Our Tandem bicycle for 60 minutes:


Our princess on her way back home from playing in the park:

Today was one of the best days I've ever had.
Happy 5 years babe!!

I've lost my mo-jo

I need to sort my thoughts out.
I am trying to understand what has happened in my life, to cause me to lose some of who I am. It's like I don't know how to communicate anymore. I'm boring. There was a time in my life, you couldn't get me to shut up. Talk, talk, talk, talk,talk.....
I think I was fun at one time in my life...? That people liked my company...
I don't know. Maybe it's the fact I don't have any of my best girlfriends out here for me to talk to? I'm feeling lost. I don't know what the solution could be...
I don't want to complain, or I don't want anyone feeling sorry for me. It's the strangest thing. What has happened to my outgoing personality? I feel I've been sucked dry.
Where have all my friends gone?
Why do people change?
You go from being someone's close friend - to being an acquaintance - to zero communication.
Mind you - I feel this is all my fault. I have serious issues. I take things too personal. I judge people, even though I say I don't. I get jealous over the silliest, pettiest things.

I need my mo-jo back.

Sunday, July 19, 2009

Dear Estate Sales...

....how I love thee.
....UNLESS you are on a budget.
I had to pass up on one of the most amazing buys today, and I'm feeling sick to my stomach about it. It was this vintage couch-sleeper, pictured below:

I had made the decision to go with Rebecca, my Estate Sale Queen of a friend - and instantly regretted it. I should've said "no". Because what happens when you have the $ to spend, you find nothing, but when you have zero dollars - you find just about everything. We have been loathing our living room furniture. It's just bulky, and I'm over it! We walk up to this house, and my eyes instantly went to this vintage flower printed recliner chair. $20!!! (Mind you, I have $50 left of my "gimme money" left - with 9 days to go before my wallet is loaded up again.) I sat in it, discovered that it rocks as well. Its in perfect condition. Awesome. Rebecca and I then make our way into the living room. My eyes instantly go to yet another chair - same print as the one in the garage, but bigger - and instead of the recliner, it swivels and rocks. Awesome. This one was marked $30. I'm just about ready to walk out of this place - I feel my throat go dry. Oh no, we then walk into this back room where my eyes fall on this couch. We immidiately go to it, sit in it, and just smile at each other - this couch is amazing. And it's a sleeper. Perfect. They're asking $85 for it. At this point, I'm just freaking out...I need to GET. OUT. As we walk out, we see a table set up for "bid on items over $10." What?! Rebecca then explains this concept to me, and I decide "why not?" What are the chances that they'll call me?! Especially since I put amounts such as:
Flower printed chair (located in garage) - $10
Flower printed chair (located in living room) - $12
Couch-Sleeper - $50
I won all 3 bids. Can you believe it? I then go to ask my darling husband if we can go pick them up - to no ones surprise, the answer was "NO, I don't even like the couch." I had to make the dreadful - also embarassing phone call to Sue Bartlett letting her know that unless my husband sees it, he wants to pass. She had another buyer on the couch, and she was honest (a.k.a. blunt) with me and said "Honey, how about you pass and let someone else take it who is 100% on taking it." Ouch.
I love the couch. It would've been perfect in my living room. I could tell you that I knew Neil would like it w/o a doubt, when I chose to put the bids in, but then I'd be lying. Neil doubts EVERYTHING. The only way I win is if I just do it. Do what I feel is right. But with our new budgeting system, I didn't do it.
I now need a "furniture-house decor" budget - no joke.

Tuesday, July 14, 2009

About to go on a 3 mile walk with Neil and our 6 month old pup Cali...need this time and this workout!!!

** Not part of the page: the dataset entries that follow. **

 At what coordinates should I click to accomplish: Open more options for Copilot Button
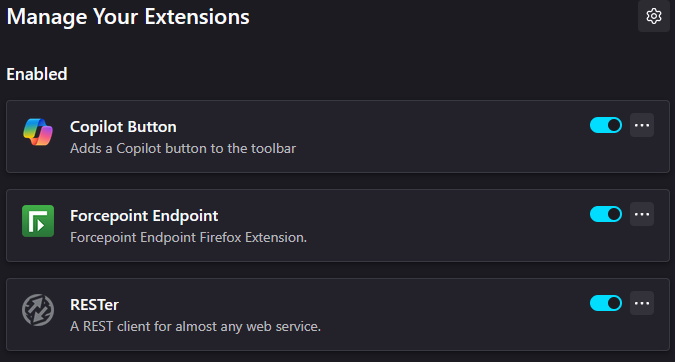pos(642,125)
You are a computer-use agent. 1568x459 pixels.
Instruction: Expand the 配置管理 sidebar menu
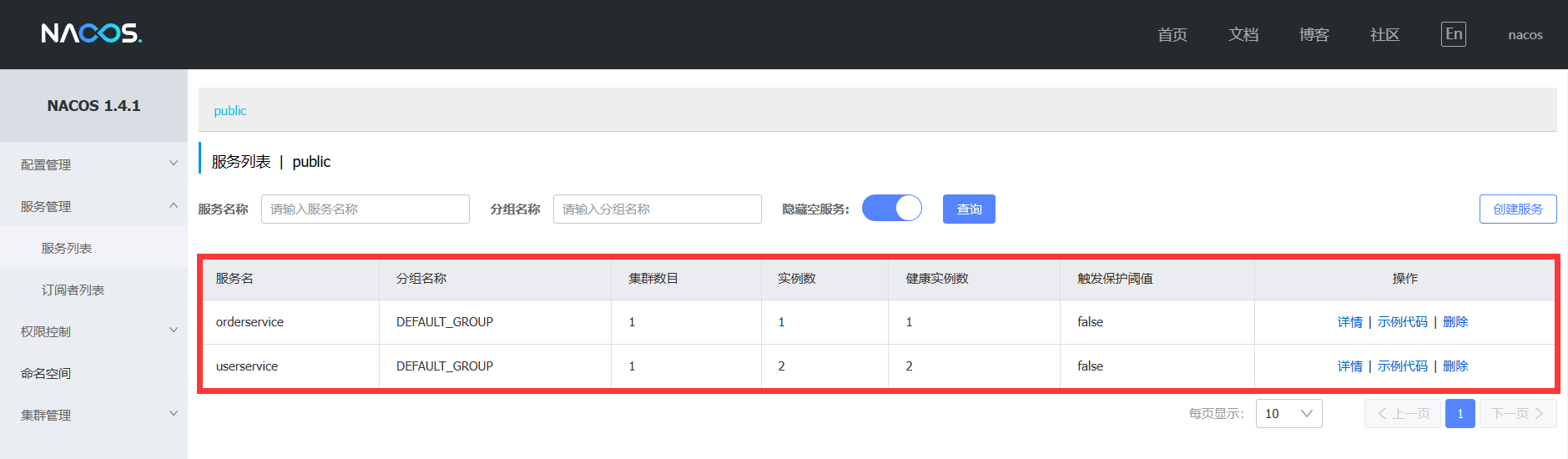click(x=93, y=164)
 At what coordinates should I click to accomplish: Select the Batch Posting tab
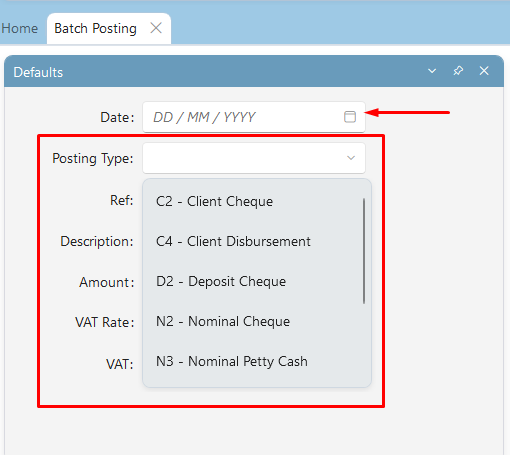pos(95,28)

Blessed to have a brother-in-law who knows computers...and can build computers. Working off one he built, and shipped to us. How nice, right? I know. We're blessed. He felt the need to build another one...and decided his old one should go to his younger brother. I can't remember the last time I worked off an actual computer that didn't sit in my lap. So nice. On top of all this nice-ness, our friend Adam had a desk that just took up space in his basement - and offered it to us! It is super nice, and fits perfect in our office. Now to get this room organized, and decorated - can't wait. I will definitely be making a pit-stop at Joann's Fabrics to pick out some fabric for curtains.

Alright, I best get going on this walk already.
It's 7:40pm - about an hour & 1/2 away from the sun setting - my favorite time of day!!!!

Tuesday, July 7, 2009

Welp. My goal has failed so far this week - and it's only Tuesday. The moment I pump up the speed on the treadmill, my shins just scream. Maybe it's my shoes? I don't know. But for now, I'll continue to diet, take weight classes, and walk on the treadmill at a fast speed - and at an incline.

Oh, and I haaate dieting...

Thursday, July 2, 2009

New gym goal:

3 miles of cardio every day.
I've been trying out the treadmill again, not sure how long that'll last. I feel the elliptical won't get the job done....like I need to add another mile to the goal.
I did purchase a new sports bra. I tried it out today, and it seemed to control the nonsense slightly better. I have to wear 2, but it's still uncomfortable for me.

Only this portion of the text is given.